→ **Task item**: Reproduce the material below word for word, keeping every line and character unchanged.

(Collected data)

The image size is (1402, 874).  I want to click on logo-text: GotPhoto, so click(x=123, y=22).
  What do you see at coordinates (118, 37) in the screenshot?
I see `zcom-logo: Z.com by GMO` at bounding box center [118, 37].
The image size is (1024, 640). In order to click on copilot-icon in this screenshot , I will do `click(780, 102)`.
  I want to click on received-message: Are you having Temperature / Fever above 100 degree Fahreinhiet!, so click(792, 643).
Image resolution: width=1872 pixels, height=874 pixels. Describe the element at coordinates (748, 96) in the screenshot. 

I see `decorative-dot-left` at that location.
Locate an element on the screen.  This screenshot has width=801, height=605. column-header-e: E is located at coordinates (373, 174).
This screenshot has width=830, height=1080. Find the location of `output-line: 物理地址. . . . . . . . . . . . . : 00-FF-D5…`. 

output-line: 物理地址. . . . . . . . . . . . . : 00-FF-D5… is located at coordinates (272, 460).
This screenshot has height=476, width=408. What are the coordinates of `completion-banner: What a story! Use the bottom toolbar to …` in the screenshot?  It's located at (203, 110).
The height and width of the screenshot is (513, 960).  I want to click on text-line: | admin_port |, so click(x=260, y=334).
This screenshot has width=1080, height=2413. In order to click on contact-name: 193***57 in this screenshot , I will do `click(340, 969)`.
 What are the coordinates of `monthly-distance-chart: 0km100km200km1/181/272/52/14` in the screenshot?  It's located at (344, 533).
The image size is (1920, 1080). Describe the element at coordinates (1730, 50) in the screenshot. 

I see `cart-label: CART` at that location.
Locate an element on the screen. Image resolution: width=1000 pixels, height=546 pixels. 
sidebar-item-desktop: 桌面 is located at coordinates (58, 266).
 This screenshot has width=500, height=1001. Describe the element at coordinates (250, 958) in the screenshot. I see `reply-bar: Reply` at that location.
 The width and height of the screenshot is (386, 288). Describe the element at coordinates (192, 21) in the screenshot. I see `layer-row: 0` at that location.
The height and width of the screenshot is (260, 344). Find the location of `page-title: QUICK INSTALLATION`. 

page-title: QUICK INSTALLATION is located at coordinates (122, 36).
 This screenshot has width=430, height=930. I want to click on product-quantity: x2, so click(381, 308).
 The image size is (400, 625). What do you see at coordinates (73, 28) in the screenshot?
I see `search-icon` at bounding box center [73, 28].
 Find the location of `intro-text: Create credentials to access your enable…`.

→ **Your solution**:
The image size is (1402, 874).  I want to click on logo-text: GotPhoto, so click(x=123, y=22).
  What do you see at coordinates (118, 37) in the screenshot?
I see `zcom-logo: Z.com by GMO` at bounding box center [118, 37].
The image size is (1024, 640). In order to click on copilot-icon in this screenshot , I will do `click(780, 102)`.
  I want to click on received-message: Are you having Temperature / Fever above 100 degree Fahreinhiet!, so click(792, 643).
Image resolution: width=1872 pixels, height=874 pixels. Describe the element at coordinates (748, 96) in the screenshot. 

I see `decorative-dot-left` at that location.
Locate an element on the screen.  This screenshot has width=801, height=605. column-header-e: E is located at coordinates (373, 174).
This screenshot has width=830, height=1080. Find the location of `output-line: 物理地址. . . . . . . . . . . . . : 00-FF-D5…`. 

output-line: 物理地址. . . . . . . . . . . . . : 00-FF-D5… is located at coordinates (272, 460).
This screenshot has height=476, width=408. What are the coordinates of `completion-banner: What a story! Use the bottom toolbar to …` in the screenshot?  It's located at (203, 110).
The height and width of the screenshot is (513, 960).  I want to click on text-line: | admin_port |, so click(x=260, y=334).
This screenshot has width=1080, height=2413. In order to click on contact-name: 193***57 in this screenshot , I will do `click(340, 969)`.
 What are the coordinates of `monthly-distance-chart: 0km100km200km1/181/272/52/14` in the screenshot?  It's located at (344, 533).
The image size is (1920, 1080). Describe the element at coordinates (1730, 50) in the screenshot. 

I see `cart-label: CART` at that location.
Locate an element on the screen. Image resolution: width=1000 pixels, height=546 pixels. 
sidebar-item-desktop: 桌面 is located at coordinates (58, 266).
 This screenshot has width=500, height=1001. Describe the element at coordinates (250, 958) in the screenshot. I see `reply-bar: Reply` at that location.
 The width and height of the screenshot is (386, 288). Describe the element at coordinates (192, 21) in the screenshot. I see `layer-row: 0` at that location.
The height and width of the screenshot is (260, 344). Find the location of `page-title: QUICK INSTALLATION`. 

page-title: QUICK INSTALLATION is located at coordinates (122, 36).
 This screenshot has width=430, height=930. I want to click on product-quantity: x2, so click(381, 308).
 The image size is (400, 625). What do you see at coordinates (73, 28) in the screenshot?
I see `search-icon` at bounding box center [73, 28].
 Find the location of `intro-text: Create credentials to access your enable…`.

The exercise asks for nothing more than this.